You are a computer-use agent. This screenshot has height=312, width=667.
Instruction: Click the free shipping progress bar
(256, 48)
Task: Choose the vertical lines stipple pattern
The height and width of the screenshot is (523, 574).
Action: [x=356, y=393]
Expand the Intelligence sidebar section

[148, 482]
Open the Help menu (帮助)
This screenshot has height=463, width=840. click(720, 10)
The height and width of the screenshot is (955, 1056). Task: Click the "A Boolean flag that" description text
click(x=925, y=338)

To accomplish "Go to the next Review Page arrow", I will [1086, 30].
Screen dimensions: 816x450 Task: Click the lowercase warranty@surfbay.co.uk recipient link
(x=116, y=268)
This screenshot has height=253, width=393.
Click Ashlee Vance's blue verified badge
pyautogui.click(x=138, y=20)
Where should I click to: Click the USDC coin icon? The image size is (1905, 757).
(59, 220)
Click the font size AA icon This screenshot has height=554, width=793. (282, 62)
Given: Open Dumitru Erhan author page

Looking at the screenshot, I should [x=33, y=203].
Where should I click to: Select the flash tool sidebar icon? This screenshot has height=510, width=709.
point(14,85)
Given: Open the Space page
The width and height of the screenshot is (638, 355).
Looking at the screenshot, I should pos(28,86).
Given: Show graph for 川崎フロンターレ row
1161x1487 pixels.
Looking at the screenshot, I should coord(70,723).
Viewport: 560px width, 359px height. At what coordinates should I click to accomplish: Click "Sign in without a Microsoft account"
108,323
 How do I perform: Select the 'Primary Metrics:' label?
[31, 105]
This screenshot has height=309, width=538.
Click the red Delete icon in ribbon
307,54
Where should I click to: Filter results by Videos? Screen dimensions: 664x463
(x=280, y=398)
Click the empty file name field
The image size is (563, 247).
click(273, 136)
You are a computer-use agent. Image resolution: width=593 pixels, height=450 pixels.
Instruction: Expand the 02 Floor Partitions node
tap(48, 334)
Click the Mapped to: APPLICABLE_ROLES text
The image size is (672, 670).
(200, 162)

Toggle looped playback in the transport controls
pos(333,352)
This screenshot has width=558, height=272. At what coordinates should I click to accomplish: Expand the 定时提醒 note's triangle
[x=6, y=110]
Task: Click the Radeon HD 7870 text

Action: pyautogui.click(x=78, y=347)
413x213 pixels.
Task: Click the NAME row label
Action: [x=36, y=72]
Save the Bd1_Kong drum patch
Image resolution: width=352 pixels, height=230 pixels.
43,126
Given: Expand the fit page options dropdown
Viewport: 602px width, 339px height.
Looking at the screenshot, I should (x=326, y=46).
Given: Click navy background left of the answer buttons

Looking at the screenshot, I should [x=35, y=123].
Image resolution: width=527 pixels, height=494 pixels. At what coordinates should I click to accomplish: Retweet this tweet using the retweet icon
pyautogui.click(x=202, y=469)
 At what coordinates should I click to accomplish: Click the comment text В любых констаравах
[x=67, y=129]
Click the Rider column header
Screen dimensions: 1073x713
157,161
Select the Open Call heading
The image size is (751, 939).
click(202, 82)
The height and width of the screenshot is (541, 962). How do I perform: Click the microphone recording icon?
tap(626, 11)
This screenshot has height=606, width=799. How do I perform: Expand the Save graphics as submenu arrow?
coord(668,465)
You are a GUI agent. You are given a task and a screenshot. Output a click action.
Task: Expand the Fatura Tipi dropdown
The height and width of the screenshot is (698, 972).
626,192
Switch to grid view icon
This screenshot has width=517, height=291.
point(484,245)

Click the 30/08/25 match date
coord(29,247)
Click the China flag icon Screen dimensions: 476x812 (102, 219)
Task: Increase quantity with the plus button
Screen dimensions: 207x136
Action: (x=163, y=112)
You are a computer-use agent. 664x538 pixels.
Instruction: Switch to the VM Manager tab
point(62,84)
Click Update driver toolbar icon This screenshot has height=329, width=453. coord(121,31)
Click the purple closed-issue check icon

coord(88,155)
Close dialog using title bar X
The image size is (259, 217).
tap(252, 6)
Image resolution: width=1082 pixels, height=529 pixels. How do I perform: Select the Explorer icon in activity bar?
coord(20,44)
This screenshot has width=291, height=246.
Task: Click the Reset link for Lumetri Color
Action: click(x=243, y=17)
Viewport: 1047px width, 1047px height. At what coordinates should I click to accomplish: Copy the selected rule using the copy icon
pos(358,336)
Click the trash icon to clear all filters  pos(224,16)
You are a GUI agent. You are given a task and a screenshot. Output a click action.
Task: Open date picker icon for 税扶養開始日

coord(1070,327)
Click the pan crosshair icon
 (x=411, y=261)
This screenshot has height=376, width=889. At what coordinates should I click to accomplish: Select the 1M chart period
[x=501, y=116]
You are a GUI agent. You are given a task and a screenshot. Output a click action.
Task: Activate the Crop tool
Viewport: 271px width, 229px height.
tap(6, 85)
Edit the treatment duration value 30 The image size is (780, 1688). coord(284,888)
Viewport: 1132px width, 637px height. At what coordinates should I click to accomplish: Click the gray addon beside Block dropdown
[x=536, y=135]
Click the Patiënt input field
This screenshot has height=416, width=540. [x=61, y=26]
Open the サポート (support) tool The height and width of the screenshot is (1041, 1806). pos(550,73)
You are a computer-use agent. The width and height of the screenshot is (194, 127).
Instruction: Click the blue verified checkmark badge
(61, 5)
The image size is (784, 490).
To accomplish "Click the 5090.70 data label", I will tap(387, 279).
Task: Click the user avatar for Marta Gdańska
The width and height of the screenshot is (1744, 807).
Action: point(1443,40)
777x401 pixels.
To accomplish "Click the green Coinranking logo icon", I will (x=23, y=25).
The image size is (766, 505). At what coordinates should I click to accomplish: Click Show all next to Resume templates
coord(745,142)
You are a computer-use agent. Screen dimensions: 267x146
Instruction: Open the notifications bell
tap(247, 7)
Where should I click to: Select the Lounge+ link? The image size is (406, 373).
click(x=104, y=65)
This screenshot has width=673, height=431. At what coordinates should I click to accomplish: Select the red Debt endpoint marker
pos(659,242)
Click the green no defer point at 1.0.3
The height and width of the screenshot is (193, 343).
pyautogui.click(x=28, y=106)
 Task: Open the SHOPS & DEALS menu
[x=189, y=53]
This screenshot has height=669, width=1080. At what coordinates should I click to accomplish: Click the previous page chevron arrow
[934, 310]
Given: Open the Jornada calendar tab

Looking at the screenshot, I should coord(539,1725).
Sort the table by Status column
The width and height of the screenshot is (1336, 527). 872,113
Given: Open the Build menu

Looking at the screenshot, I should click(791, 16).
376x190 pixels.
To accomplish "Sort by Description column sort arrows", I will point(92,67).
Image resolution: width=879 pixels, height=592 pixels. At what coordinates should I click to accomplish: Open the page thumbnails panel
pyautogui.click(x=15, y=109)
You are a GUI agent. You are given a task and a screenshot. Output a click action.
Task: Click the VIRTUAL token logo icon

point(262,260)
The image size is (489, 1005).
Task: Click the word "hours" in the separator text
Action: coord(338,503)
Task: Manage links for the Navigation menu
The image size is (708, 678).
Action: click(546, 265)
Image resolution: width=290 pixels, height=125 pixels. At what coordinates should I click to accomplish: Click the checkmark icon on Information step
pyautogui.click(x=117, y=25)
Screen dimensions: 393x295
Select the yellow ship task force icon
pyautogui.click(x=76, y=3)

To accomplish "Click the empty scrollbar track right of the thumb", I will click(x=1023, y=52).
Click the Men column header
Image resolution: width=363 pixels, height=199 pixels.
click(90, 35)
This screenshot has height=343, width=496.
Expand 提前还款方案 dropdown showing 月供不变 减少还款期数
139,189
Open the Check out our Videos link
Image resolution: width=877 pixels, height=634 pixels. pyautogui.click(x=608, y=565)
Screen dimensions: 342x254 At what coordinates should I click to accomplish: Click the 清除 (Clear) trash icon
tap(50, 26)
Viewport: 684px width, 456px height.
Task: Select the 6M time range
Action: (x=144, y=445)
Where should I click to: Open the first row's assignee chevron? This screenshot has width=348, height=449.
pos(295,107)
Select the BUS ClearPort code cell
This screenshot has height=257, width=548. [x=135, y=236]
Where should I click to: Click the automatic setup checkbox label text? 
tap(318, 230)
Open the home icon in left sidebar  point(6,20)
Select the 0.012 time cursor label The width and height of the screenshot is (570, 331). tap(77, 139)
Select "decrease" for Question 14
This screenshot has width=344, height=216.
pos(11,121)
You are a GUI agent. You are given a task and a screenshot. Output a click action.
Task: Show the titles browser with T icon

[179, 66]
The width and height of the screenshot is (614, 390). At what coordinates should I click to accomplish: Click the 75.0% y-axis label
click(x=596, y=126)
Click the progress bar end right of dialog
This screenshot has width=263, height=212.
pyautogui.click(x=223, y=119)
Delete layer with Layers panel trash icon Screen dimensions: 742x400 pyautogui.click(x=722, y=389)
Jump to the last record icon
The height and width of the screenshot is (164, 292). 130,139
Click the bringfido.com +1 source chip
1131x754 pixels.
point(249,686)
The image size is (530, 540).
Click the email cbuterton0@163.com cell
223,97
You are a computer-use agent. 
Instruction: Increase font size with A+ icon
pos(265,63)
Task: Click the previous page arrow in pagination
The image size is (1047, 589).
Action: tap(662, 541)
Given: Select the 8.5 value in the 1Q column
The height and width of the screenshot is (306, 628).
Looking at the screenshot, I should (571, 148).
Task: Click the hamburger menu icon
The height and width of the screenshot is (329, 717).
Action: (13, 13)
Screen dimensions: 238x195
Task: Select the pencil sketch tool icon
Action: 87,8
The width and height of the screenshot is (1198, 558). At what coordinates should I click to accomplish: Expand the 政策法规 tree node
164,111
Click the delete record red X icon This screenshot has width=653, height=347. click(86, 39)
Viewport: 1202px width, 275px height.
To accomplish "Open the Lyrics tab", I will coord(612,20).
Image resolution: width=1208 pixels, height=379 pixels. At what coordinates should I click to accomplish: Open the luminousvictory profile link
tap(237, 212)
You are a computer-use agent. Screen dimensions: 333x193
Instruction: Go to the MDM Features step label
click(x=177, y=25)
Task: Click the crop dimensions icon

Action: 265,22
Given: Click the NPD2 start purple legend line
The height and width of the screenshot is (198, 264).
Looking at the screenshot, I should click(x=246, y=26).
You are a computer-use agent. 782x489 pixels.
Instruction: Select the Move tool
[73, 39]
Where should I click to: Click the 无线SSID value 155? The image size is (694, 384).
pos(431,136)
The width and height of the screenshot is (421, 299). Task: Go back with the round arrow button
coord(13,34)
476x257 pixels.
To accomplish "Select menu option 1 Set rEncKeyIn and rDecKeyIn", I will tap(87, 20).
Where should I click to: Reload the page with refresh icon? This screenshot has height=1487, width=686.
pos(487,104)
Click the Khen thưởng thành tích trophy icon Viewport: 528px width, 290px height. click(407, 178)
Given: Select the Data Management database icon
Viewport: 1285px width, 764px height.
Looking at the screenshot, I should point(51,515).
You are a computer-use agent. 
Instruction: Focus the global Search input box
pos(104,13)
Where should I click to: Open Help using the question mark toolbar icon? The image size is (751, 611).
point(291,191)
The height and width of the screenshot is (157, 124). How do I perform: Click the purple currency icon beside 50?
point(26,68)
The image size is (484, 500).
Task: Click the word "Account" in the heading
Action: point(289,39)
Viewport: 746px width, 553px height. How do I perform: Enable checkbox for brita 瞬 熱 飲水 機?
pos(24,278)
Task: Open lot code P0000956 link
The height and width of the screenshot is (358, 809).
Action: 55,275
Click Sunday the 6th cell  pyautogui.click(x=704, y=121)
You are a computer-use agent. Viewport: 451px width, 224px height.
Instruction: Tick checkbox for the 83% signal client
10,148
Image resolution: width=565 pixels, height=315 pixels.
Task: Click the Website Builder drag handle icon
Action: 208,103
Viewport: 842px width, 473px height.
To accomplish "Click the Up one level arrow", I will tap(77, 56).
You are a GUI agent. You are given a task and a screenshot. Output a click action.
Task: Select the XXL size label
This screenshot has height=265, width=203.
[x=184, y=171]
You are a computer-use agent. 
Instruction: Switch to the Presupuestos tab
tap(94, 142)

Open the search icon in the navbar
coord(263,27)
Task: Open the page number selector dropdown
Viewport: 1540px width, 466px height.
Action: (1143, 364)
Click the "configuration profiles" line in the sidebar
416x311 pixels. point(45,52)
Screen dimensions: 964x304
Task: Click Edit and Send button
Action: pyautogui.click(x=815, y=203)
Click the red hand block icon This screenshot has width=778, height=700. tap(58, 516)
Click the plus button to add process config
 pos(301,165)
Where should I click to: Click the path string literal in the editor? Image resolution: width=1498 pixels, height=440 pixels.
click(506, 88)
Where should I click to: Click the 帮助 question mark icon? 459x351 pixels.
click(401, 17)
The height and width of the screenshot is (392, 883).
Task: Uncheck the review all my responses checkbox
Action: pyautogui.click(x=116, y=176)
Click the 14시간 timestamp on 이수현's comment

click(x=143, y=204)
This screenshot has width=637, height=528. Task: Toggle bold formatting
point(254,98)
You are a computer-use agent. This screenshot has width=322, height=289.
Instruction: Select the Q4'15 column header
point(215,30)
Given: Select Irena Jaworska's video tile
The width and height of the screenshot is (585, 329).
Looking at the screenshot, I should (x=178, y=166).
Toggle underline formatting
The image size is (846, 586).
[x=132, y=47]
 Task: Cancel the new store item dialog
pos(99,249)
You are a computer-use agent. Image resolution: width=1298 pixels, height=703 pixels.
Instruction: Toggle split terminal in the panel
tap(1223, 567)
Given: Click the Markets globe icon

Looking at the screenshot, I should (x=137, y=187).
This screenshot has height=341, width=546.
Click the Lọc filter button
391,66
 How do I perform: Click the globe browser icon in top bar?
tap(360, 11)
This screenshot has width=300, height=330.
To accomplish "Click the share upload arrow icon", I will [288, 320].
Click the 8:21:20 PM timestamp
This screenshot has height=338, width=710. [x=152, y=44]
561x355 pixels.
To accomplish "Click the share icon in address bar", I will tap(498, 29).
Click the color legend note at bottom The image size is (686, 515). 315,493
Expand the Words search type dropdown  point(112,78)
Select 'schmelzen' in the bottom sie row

**Assigned task:**
Where the listing above reaches the line that contains "Screen dimensions: 1073x713", start retyping, and finish with the line that contains "Click the trash"; reproduce those lines exactly and no others.

**Answer to this problem:**
Screen dimensions: 1073x713
157,161
Select the Open Call heading
The image size is (751, 939).
click(202, 82)
The height and width of the screenshot is (541, 962). How do I perform: Click the microphone recording icon?
tap(626, 11)
This screenshot has height=606, width=799. How do I perform: Expand the Save graphics as submenu arrow?
coord(668,465)
You are a GUI agent. You are given a task and a screenshot. Output a click action.
Task: Expand the Fatura Tipi dropdown
The height and width of the screenshot is (698, 972).
626,192
Switch to grid view icon
This screenshot has width=517, height=291.
point(484,245)

Click the 30/08/25 match date
coord(29,247)
Click the China flag icon Screen dimensions: 476x812 (102, 219)
Task: Increase quantity with the plus button
Screen dimensions: 207x136
Action: (x=163, y=112)
You are a computer-use agent. 664x538 pixels.
Instruction: Switch to the VM Manager tab
point(62,84)
Click Update driver toolbar icon This screenshot has height=329, width=453. coord(121,31)
Click the purple closed-issue check icon

coord(88,155)
Close dialog using title bar X
The image size is (259, 217).
tap(252, 6)
Image resolution: width=1082 pixels, height=529 pixels. How do I perform: Select the Explorer icon in activity bar?
coord(20,44)
This screenshot has width=291, height=246.
Task: Click the Reset link for Lumetri Color
Action: click(x=243, y=17)
Viewport: 1047px width, 1047px height. At what coordinates should I click to accomplish: Copy the selected rule using the copy icon
pos(358,336)
Click the trash icon to clear all filters  pos(224,16)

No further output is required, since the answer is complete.